BEGIN Exercise materials
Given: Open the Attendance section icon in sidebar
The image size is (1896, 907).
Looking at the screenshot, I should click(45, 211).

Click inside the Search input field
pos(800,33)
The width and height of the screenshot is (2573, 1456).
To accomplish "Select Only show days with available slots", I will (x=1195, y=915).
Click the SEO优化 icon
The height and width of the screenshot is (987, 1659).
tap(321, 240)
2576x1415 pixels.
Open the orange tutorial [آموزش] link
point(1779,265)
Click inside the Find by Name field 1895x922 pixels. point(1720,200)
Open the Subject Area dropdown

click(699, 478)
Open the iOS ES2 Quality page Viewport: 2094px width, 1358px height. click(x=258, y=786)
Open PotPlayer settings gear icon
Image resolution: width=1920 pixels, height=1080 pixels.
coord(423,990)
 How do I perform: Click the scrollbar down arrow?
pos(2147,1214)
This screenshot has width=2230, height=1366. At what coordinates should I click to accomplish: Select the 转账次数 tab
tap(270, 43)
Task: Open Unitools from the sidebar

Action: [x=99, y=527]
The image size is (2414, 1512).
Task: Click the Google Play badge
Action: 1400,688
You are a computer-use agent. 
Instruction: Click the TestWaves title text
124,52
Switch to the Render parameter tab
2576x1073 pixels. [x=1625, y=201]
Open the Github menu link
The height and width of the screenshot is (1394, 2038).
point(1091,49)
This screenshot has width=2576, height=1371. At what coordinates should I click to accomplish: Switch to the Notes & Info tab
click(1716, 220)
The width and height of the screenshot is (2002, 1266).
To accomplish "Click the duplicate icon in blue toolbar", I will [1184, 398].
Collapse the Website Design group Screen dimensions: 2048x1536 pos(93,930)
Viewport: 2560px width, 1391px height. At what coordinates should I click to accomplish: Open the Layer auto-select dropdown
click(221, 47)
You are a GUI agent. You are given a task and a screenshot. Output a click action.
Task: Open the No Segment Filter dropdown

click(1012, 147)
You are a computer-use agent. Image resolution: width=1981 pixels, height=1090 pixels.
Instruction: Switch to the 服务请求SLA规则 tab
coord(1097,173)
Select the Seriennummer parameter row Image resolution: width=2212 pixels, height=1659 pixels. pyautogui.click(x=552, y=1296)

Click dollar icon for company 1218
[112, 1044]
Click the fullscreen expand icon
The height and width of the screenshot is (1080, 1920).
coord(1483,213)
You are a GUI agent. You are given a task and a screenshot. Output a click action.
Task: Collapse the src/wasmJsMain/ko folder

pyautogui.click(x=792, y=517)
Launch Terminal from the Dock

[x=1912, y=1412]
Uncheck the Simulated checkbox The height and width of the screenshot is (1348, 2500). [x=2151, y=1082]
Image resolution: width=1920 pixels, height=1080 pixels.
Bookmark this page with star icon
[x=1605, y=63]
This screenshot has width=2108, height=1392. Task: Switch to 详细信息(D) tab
END Exercise materials
→ Work instructions: Every entry, from first to last, should be written out exactly.

→ Exercise response:
Given: Open the Attendance section icon in sidebar
The image size is (1896, 907).
Looking at the screenshot, I should click(45, 211).

Click inside the Search input field
pos(800,33)
The width and height of the screenshot is (2573, 1456).
To accomplish "Select Only show days with available slots", I will (x=1195, y=915).
Click the SEO优化 icon
The height and width of the screenshot is (987, 1659).
tap(321, 240)
2576x1415 pixels.
Open the orange tutorial [آموزش] link
point(1779,265)
Click inside the Find by Name field 1895x922 pixels. point(1720,200)
Open the Subject Area dropdown

click(699, 478)
Open the iOS ES2 Quality page Viewport: 2094px width, 1358px height. click(x=258, y=786)
Open PotPlayer settings gear icon
Image resolution: width=1920 pixels, height=1080 pixels.
coord(423,990)
 How do I perform: Click the scrollbar down arrow?
pos(2147,1214)
This screenshot has width=2230, height=1366. At what coordinates should I click to accomplish: Select the 转账次数 tab
tap(270, 43)
Task: Open Unitools from the sidebar

Action: [x=99, y=527]
The image size is (2414, 1512).
Task: Click the Google Play badge
Action: 1400,688
You are a computer-use agent. 
Instruction: Click the TestWaves title text
124,52
Switch to the Render parameter tab
2576x1073 pixels. [x=1625, y=201]
Open the Github menu link
The height and width of the screenshot is (1394, 2038).
point(1091,49)
This screenshot has width=2576, height=1371. At what coordinates should I click to accomplish: Switch to the Notes & Info tab
click(1716, 220)
The width and height of the screenshot is (2002, 1266).
To accomplish "Click the duplicate icon in blue toolbar", I will [1184, 398].
Collapse the Website Design group Screen dimensions: 2048x1536 pos(93,930)
Viewport: 2560px width, 1391px height. At what coordinates should I click to accomplish: Open the Layer auto-select dropdown
click(221, 47)
You are a GUI agent. You are given a task and a screenshot. Output a click action.
Task: Open the No Segment Filter dropdown

click(1012, 147)
You are a computer-use agent. Image resolution: width=1981 pixels, height=1090 pixels.
Instruction: Switch to the 服务请求SLA规则 tab
coord(1097,173)
Select the Seriennummer parameter row Image resolution: width=2212 pixels, height=1659 pixels. pyautogui.click(x=552, y=1296)

Click dollar icon for company 1218
[112, 1044]
Click the fullscreen expand icon
The height and width of the screenshot is (1080, 1920).
coord(1483,213)
You are a GUI agent. You are given a task and a screenshot. Output a click action.
Task: Collapse the src/wasmJsMain/ko folder

pyautogui.click(x=792, y=517)
Launch Terminal from the Dock

[x=1912, y=1412]
Uncheck the Simulated checkbox The height and width of the screenshot is (1348, 2500). [x=2151, y=1082]
Image resolution: width=1920 pixels, height=1080 pixels.
Bookmark this page with star icon
[x=1605, y=63]
This screenshot has width=2108, height=1392. Task: Switch to 详细信息(D) tab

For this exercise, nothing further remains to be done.